Dawn Lutje is the service area leader for IowaKidsNet, an organization that recruits, trains, licenses and supports families to foster and adopt children in the state of Iowa.
Pat Penning is a graduate of Morningside College and is a Licensed Master Social Worker in the State of Iowa. She is a former DHS employee of 35 years; working in all areas of the agency including cash and food assistance, services for adults, and child welfare. Pat was a Service Area Manager for 13 years in the Des Moines and Sioux City Services Areas. During that time she worked collaboratively with the community to implement the Minority Youth and Family Initiatives and the Breakthrough Series Collaborative. Recently retired, Pat continues her commitment to serve the children and families of Iowa through volunteer work, involvement with the BSC, and serving as an RPI facilitator.
Gary Niles is the chief juvenile court officer for the third judicial district court of Iowa. He has held that position for 15 years and before that served as a supervisor in the Woodbury County Juvenile Court Services Office. He started the Woodbury County Drug Court in 1999 which has been recognized at a state level and been the subject of a book length research study because of its innovative structure and better than national average outcomes.
Elizabeth (Liz) Rembold is the director of the social work program and assistant professor of social work at Briar Cliff University. She received her B.A from the University of South Dakota and her M.S.W from the University of Iowa. She is an LISW in Iowa and CSW-PIP in South Dakota. Liz worked for almost 15 years in clinical practice, in both inpatient and outpatient mental health settings and has worked with children, families, and adults. Her interests include infant and early childhood mental health and child welfare. She currently resides in Yankton, S.D. with her husband Josh and their three daughters.
Misty Thomas is the social services director at Santee Sioux Nation of Nebraska. She is a member of the Santee Sioux Nation of Nebraska and a descendant of the Tlingit of Alaska.
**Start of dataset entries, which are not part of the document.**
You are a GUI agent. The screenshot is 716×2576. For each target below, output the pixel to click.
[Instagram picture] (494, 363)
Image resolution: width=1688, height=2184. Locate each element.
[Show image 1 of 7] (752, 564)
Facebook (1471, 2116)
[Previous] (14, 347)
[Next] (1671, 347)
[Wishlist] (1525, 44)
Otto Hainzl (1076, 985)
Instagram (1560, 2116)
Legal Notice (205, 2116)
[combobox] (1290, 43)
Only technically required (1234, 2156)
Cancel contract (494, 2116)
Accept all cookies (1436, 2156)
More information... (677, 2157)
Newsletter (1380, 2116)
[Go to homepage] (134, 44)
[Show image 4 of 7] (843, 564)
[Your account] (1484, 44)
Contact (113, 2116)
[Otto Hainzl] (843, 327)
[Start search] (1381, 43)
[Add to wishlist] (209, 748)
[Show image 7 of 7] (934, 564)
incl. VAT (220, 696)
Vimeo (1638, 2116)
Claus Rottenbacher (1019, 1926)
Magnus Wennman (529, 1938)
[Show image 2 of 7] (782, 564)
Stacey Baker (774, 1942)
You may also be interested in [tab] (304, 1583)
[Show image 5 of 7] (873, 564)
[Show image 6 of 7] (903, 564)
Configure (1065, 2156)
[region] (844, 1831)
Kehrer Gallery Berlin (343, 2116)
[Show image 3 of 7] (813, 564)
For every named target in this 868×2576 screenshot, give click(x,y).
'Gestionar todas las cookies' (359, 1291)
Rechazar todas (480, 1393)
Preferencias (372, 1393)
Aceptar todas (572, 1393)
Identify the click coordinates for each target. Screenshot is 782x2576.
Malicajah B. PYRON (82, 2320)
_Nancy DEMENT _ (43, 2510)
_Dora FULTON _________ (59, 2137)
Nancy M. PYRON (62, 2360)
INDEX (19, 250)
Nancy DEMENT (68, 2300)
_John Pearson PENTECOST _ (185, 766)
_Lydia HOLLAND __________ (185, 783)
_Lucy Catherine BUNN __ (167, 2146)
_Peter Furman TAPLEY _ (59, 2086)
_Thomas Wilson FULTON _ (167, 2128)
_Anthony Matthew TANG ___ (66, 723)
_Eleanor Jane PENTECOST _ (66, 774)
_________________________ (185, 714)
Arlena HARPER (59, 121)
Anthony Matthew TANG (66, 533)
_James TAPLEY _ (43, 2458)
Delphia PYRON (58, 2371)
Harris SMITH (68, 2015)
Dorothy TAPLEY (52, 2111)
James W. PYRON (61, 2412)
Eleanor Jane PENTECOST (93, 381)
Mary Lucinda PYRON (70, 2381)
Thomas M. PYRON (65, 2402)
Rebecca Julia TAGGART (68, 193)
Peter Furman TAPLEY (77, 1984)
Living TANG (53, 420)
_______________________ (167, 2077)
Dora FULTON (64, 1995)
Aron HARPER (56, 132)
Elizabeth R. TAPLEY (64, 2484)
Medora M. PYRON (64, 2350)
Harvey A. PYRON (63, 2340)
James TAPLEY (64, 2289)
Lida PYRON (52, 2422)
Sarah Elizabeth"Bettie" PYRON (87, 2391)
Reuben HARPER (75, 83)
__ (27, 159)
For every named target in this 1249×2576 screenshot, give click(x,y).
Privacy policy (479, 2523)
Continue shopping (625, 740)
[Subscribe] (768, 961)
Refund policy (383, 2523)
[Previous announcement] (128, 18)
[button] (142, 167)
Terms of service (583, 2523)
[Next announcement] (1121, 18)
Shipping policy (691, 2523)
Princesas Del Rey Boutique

She has been featured regionally and nationally for her expertise on social justice issues; including as a guest blogger for the White House as a “Champion of Change.”
Roland Warner is an enrolled member of the Winnebago Tribe of Nebraska. Roland was born and raised on the Winnebago Indian Reservation where he currently resides with his family. He is considered one of the spiritual leaders of the Winnebago community, where he is asked from time to time to be of service to his people. Roland has a Bachelor of Science degree from Wayne State College with an emphasis in Human Services Counseling. Currently he is in the Master’s Program where he is working to become a Mental Health Clinician. Roland works with the Iowa Department of Human Services as a Tribal/Native Liaison where he helps Native families in the Sioux City area.